Valve's Hardware Launch Is Already in Its Second Phase
The shipment movement comes after the Steam Controller sold out quickly, with resale listings appearing soon after confirmed orders went through. Valve has since said it is working on more Steam Controller stock, but it has not announced a fresh ordering date.
That split creates two very different groups of Steam users. People who made it through the launch rush are now watching delivery statuses and tracking numbers, while everyone else is waiting for Valve's restock timeline. Launch-day orders were limited to two controllers per customer, but that did not stop some confirmed units from being listed at inflated resale prices.

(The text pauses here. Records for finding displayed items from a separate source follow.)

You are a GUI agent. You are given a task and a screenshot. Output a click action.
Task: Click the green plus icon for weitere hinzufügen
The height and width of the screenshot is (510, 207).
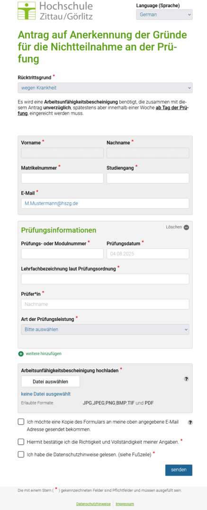tap(21, 354)
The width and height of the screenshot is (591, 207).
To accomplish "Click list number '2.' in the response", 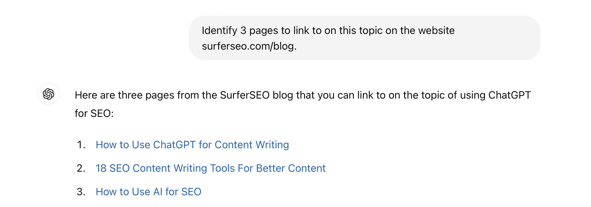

The new Steam Controller is Valve's second dedicated PC gamepad, arriving more than a decade after the original model. It keeps the Steam-focused idea alive with a more modern layout built around trackpads, back buttons and PC couch play, which helps explain why the first batch drew so much attention.
For now, the confirmed movement is good news for early buyers. The rest of the story is still about supply: Valve has started getting the controller into customers' hands, but the next big update is when new buyers will be able to order one without chasing reseller listings.